Domenico Mangano & Marieke van Rooy procedono, grazie a questo nuovo progetto, nello spostare l’attenzione dall’atto di documentare il mondo – e destrutturare la memoria per lavorare sulla oggettività delle cose – all’ambito della visionarietà e dell’arcaicità. Proprio questa visionarietà sembra essere per loro il viatico per dialogare con un mondo che ancora non ha compreso la portata della rivoluzione digitale, la quale rimarca la perdita di centralità dell’uomo, non solo all’interno dell’universo (permessa dalle scoperte galileiane) e del pensiero (con la psicoanalisi di Freud), ma anche nell’infosfera. Le informazioni che ci riguardano oramai vivono indipendentemente dal loro autore e in un tempo espanso non più legato all’atto del comunicare in tempo reale. Come afferma Luciano Floridi – direttore di ricerca e professore di filosofia ed etica dell’informazione all’Università di Oxford – nel suo libro recente, “La quarta rivoluzione”, “in pochi anni siamo passati da una cultura millenaria della registrazione – che cosa salvare a futura memoria – a una cultura della riscrittura e cancellazione – che cosa rimuovere o editare a futuro oblio – che dobbiamo ancora capire. Mentre per loro natura i dati digitali si accumulano, come la polvere in casa: si pensi alle foto o alla musica nel cellulare”. Quest’approccio risulta ancora più interessante se associato a Mangano, che è stato tra i primi artisti, alla fine degli anni Novanta, ad aver assunto la memoria personale e collettiva non solo come soggetto, ma anche come medium dell’opera, per indagare il ruolo dello spettatore e dell’arte in un mondo post-ideologico, che diventava globale con la veloce diffusione della rete di internet. Con il loro ultimo lavoro, difatti, gli artisti ci ricordano che oggi non è importante saper comunicare a tutti e a tutto, ma comprendere chi vogliamo rivolgerci per stabilire un dialogo che non sia soltanto una manifestazione di sé.
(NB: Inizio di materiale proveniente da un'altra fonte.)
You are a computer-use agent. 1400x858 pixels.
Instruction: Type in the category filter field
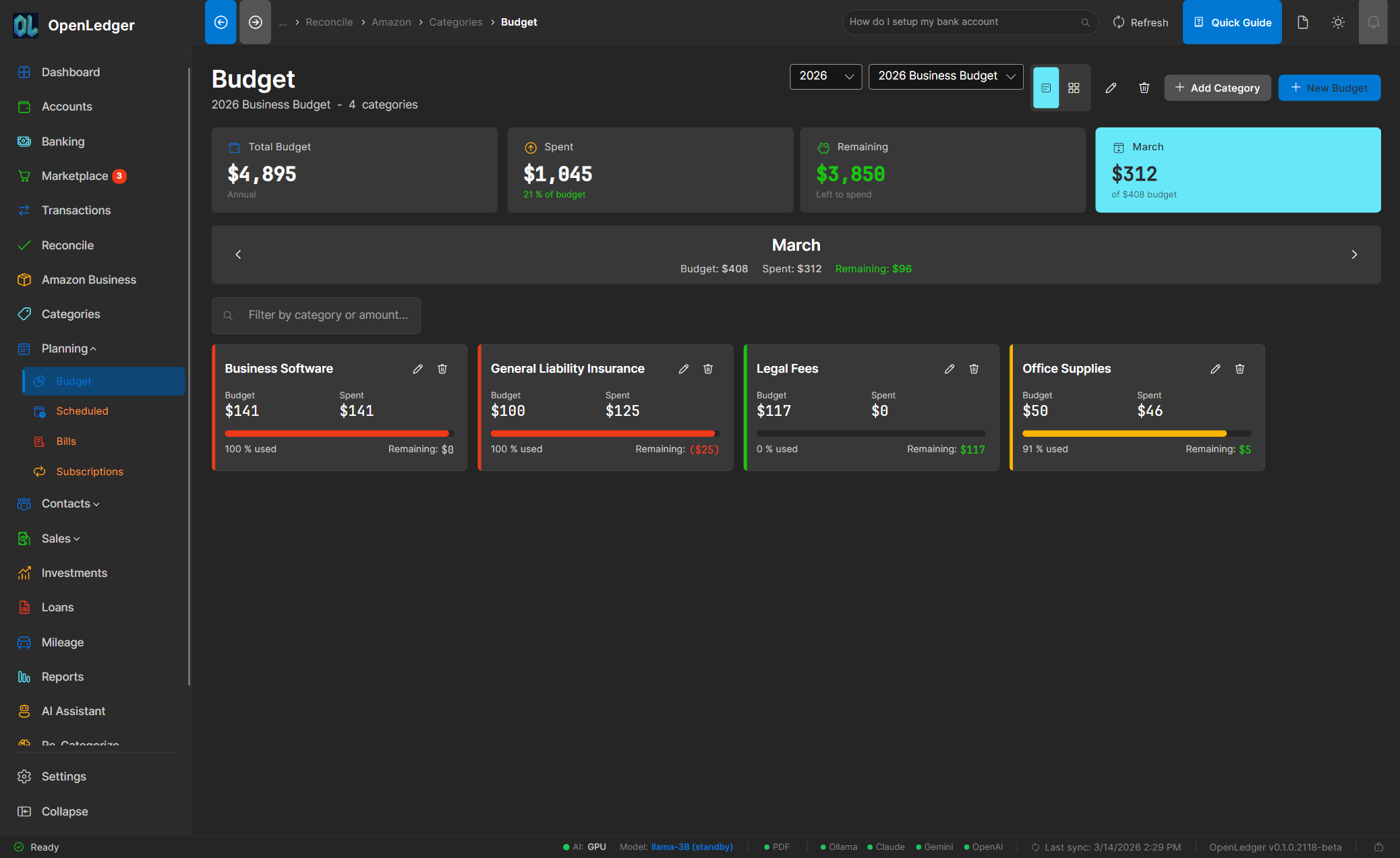(x=316, y=315)
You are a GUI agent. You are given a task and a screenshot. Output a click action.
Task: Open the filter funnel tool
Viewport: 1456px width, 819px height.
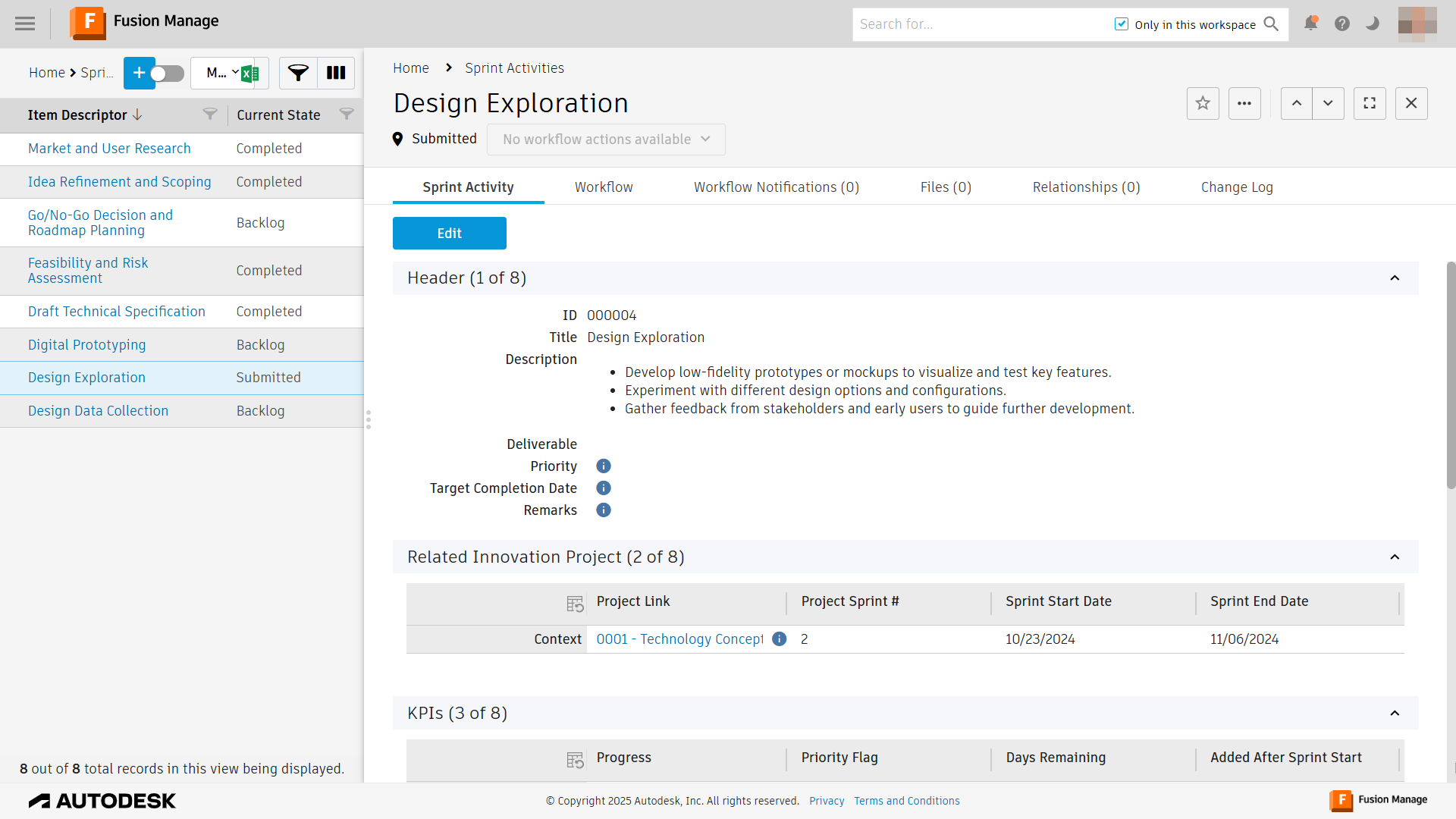click(x=298, y=73)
conversazione tra Lorenzo Bruni e gli artisti
Lorenzo Bruni: Le opere del ciclo Sonnet cycle, realizzate partendo dai sonetti medioevali siciliani, e quelle realizzate a partire dall’enciclopedia olandese dello stesso periodo storico, si rivelano essere le due facce della stessa medaglia puntando ad indagare non soltanto cosa è la realtà o cosa può essere inteso per opera d’arte. Questo nuovo metodo di lavoro permette infatti di alzare il livello di immaginazione e di interpretazione delle regole stesse con cui porsi tali domande. Partiamo dall’inizio, ovvero, dal lavoro site specific prodotto per il museo geologico Gemmellaro a Palermo in occasione dell’evento collaterale che ho curato a Manifesta 12. Nello specifico, se ripenso al video, ho difficoltà a trovare una sintesi con cui descriverlo. Il video è la rappresentazione del processo con cui noi tutti cerchiamo di fare esperienza del reale, di scoprire le cose e di dargli forma. E’ una grande sfida. Quindi, paradossalmente, quello che mi ricordo del lavoro sono i vuoti tra una parola e l’altra, tra un’immagine nera e l’altra. La sospensione dell’esperienza per potervi dare un senso. E’ una sensazione disarmante quanto epifanica. Questa sospensione dell’azione e del parlato è un aspetto tecnico del lavoro oppure il suo concetto centrale?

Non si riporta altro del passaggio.